- _Set problem 1_
Repeat word for word the part of the post below on searching similar NeurIPS-2022 papers, starting at "Search NeurIPS-2022 Similar" and ending at "paper from id.".
- _Set problem 2_
Using the post below on searching similar NeurIPS-2022 papers, mark each statement yes or no and quote the words from the post that decide it: (a) The papers were scraped with the BeautifulSoup library. (b) The web app was built with Flask. (c) Annoy has a method that searches by vector and returns the closest k items.

- _Text to read_
= = = =
Post

Search NeurIPS-2022 Similar Papers

This article is about simplifing the steps of achieving similar document retrieval and deploying it in Streamlit app. Sentences are embedded with S-BERT and indexed using Annoy Index.

Gather data

Here, BeautifulSoup library is used in scraping the NeurIPS-2022 papers. While thinking of scraping, the url of each paper is changing with respect to unique event id. So, It was easier to get the each paper information.

Gathered information :

  • Title : Research paper title
  • Abstract : Abstract of paper
  • paper url : link to the paper
  • paper url id : url link id to acces the paper from id.

How data looks,

head_scraped.png

Sentence embeddings

Using SentenceTransformers we can get the embeddings of sentence, SentenceTransformers is a Python framework for getting text and image embeddings.

we have \(\textbf{title}\) and \(\textbf{abstract}\) as input, join and create a single input and get the embeddings using SentenceTransformers library, pretrained weights of Sci-BERT(pritamdeka/S-Scibert-snli-multinli-stsb) is used to get better representation of scientific papers.

Annoy

Using embeddings, Annoy indexes papers based on the trees.

It will inspect up to search \(k\) nodes during the query and gives the topk indexes.

Since we have embeddings, instead of word index, Annoy has method to search based on vector ie, getnnsbyvector and returns the closest k items.

Web app

I have created web app using streamlit. It gives topk nearest neighbors of research papers.

web_app_neurips.png
= = = =
- _Given material_
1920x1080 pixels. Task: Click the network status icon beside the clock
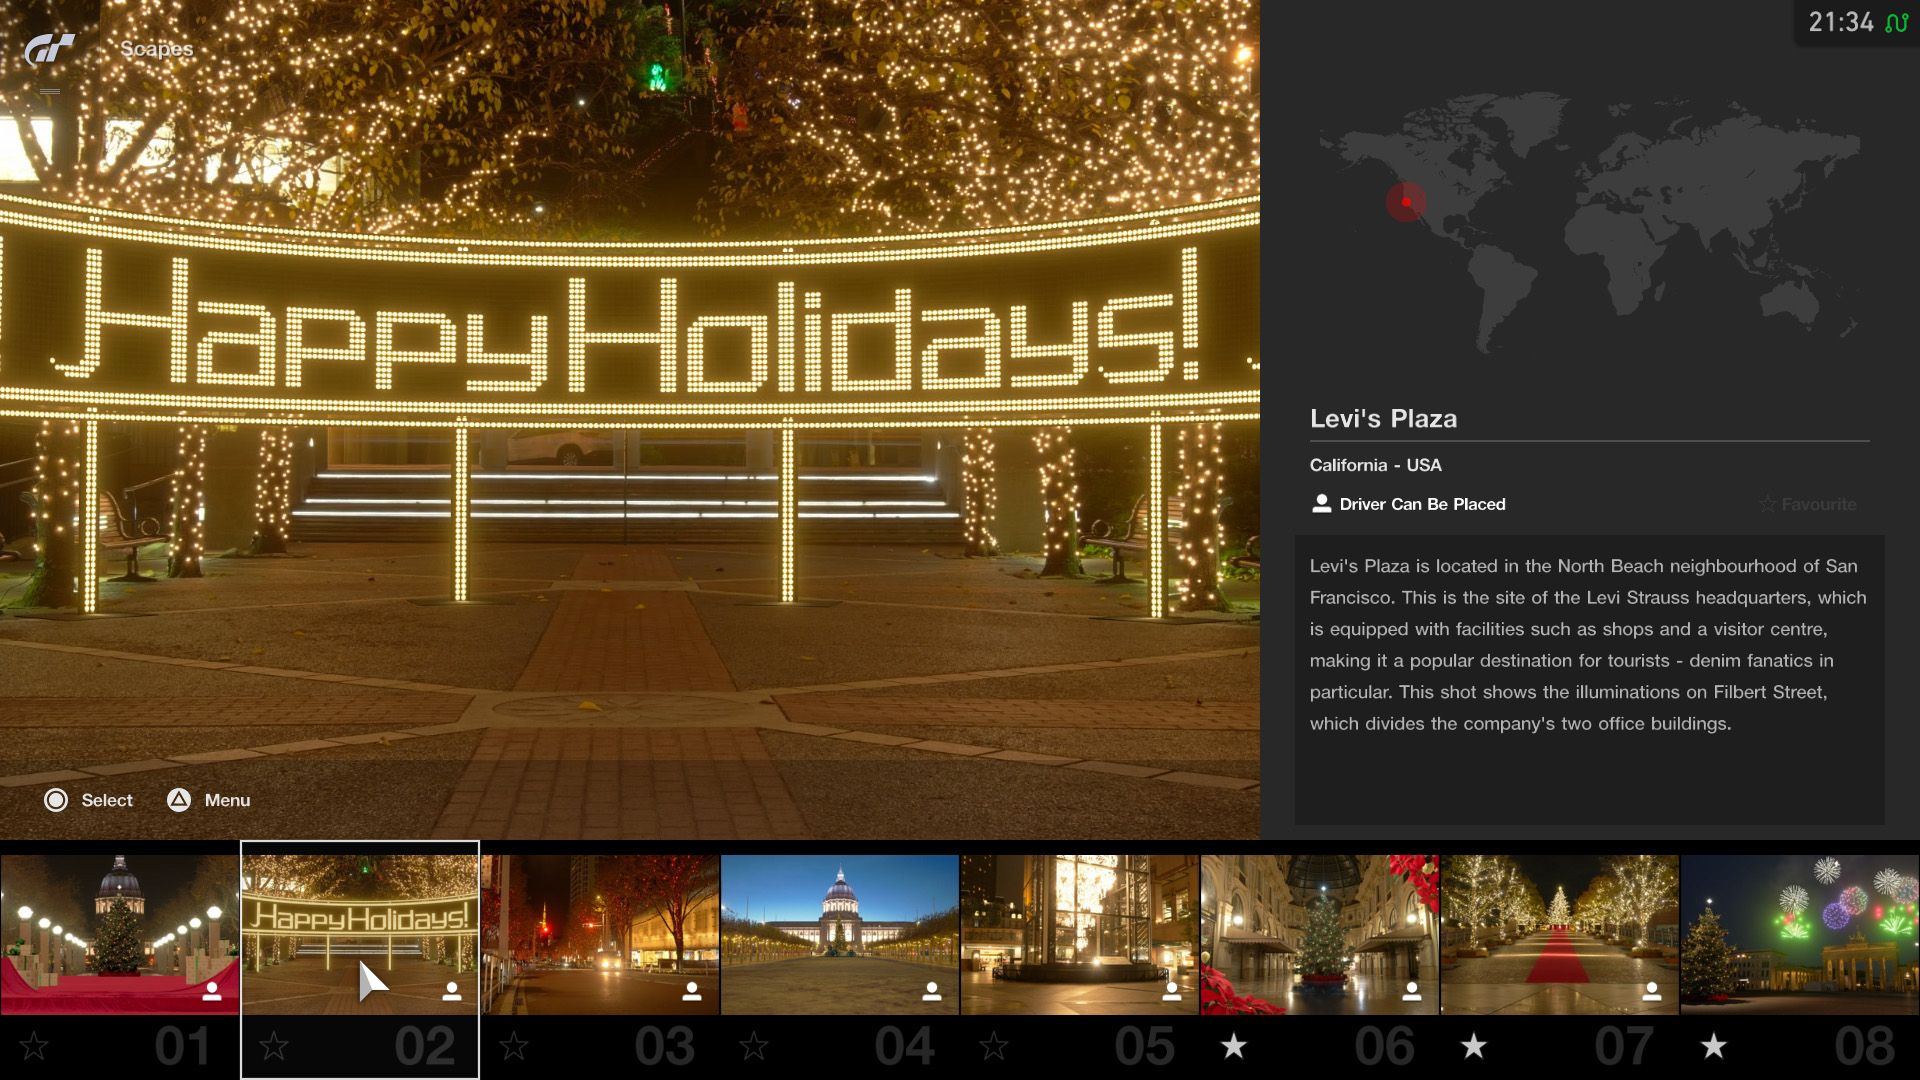click(x=1896, y=22)
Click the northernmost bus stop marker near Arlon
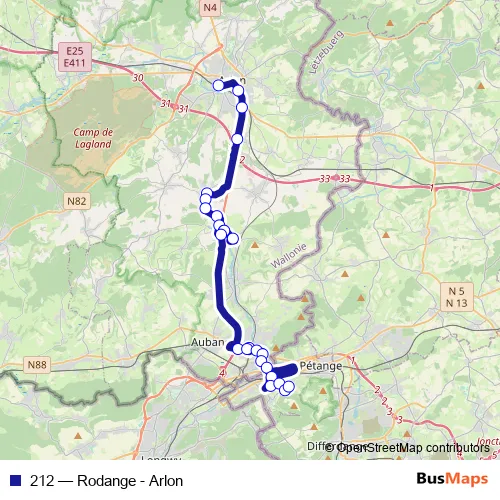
= = = =
- _Full solution 1_
Search NeurIPS-2022 Similar Papers

This article is about simplifing the steps of achieving similar document retrieval and deploying it in Streamlit app. Sentences are embedded with S-BERT and indexed using Annoy Index.

Gather data

Here, BeautifulSoup library is used in scraping the NeurIPS-2022 papers. While thinking of scraping, the url of each paper is changing with respect to unique event id. So, It was easier to get the each paper information.

Gathered information :

  • Title : Research paper title
  • Abstract : Abstract of paper
  • paper url : link to the paper
  • paper url id : url link id to acces the paper from id.

- _Full solution 2_
(a) Yes: "BeautifulSoup library is used in scraping the NeurIPS-2022 papers"
(b) No: "I have created web app using streamlit."
(c) Yes: "Annoy has method to search based on vector ie, getnnsbyvector and returns the closest k items"